Till the End of the Night (Bis ans Ende der Nacht)
Directed by Christoph Hochhäusler
Written by Christoph Hochhäusler and Florian Plumeyer
Starring Timocin Ziegler, Thea Ehre, Michael Sideris
In German with English subtitles
In cinemas as part of the German Film Festival

Review by Barry Healy

Till the End of the Night has a number of features that retain the viewer’s attention: LGBTIQ+ themes, including gender fluidity, unfolding interpersonal relationships, a tense police undercover operation involving drug-gangs and superb cinematography.

From its opening moments, Till the End of the Night leads the viewer into a world in which superficial expectations are confounded.
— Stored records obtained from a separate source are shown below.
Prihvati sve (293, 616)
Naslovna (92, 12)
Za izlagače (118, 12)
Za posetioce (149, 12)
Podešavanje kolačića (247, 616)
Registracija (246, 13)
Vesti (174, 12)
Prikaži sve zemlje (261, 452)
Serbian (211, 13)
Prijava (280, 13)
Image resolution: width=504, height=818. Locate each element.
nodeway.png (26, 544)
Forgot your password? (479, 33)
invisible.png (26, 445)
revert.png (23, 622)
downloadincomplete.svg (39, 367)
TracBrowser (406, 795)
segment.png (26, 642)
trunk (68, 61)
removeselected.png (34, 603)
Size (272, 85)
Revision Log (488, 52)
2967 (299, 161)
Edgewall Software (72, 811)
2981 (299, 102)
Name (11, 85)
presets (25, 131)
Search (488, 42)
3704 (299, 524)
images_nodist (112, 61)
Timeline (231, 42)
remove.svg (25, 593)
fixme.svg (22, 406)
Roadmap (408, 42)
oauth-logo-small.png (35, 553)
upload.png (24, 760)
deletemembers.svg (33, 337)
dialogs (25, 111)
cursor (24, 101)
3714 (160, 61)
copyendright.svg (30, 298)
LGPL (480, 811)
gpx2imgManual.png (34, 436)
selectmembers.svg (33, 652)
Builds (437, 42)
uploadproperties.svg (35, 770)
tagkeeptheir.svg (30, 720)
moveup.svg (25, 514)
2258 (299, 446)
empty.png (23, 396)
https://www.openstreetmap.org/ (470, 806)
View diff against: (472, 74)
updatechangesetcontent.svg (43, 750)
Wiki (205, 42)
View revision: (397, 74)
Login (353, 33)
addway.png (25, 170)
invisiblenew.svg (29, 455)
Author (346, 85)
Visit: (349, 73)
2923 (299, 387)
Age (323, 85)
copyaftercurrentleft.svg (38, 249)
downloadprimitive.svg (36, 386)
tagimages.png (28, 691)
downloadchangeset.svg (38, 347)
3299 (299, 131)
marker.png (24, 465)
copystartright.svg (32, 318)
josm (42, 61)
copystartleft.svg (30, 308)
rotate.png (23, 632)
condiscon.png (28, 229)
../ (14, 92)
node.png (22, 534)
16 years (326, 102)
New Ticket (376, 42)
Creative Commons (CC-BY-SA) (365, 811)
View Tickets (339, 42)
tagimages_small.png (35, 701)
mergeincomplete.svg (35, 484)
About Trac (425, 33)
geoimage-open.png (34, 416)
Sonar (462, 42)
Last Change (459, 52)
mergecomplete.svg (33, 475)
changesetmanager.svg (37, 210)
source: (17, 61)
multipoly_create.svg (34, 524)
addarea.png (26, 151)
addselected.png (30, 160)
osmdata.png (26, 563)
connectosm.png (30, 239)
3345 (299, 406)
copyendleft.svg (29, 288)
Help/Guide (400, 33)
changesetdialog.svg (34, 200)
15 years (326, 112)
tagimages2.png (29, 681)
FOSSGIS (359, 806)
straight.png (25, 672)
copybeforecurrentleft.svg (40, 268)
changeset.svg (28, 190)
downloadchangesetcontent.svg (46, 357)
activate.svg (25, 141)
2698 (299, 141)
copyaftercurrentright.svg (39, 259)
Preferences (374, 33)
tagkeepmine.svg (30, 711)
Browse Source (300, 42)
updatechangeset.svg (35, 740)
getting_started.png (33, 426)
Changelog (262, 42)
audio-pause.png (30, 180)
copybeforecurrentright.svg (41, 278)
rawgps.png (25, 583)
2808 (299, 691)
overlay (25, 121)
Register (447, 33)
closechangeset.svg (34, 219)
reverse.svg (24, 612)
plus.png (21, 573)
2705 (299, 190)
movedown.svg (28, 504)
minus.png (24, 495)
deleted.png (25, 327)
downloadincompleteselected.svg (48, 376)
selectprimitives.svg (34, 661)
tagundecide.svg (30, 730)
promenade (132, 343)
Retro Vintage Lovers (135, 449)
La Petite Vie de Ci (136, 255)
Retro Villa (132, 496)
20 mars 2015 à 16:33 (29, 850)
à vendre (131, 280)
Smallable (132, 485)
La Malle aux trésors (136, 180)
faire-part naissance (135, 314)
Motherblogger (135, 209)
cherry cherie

In the opening sequence we see in time-lapse a bare apartment transformed into the appearance of a lived-in space.

Is this the artifice of a cinema set being exposed before our eyes? Yes and no; the movie set is of a German police undercover sting operation being established.

Throughout the film sophisticated camera techniques emphasise the artificiality of the characters’ relationships. We hear people conversing while we watch their reflection in a glass door, we overhear distant conversations of people observing characters in front of us, we witness dialogue while faces are framed by mirrors. People are bugged and filmed by trailing cops.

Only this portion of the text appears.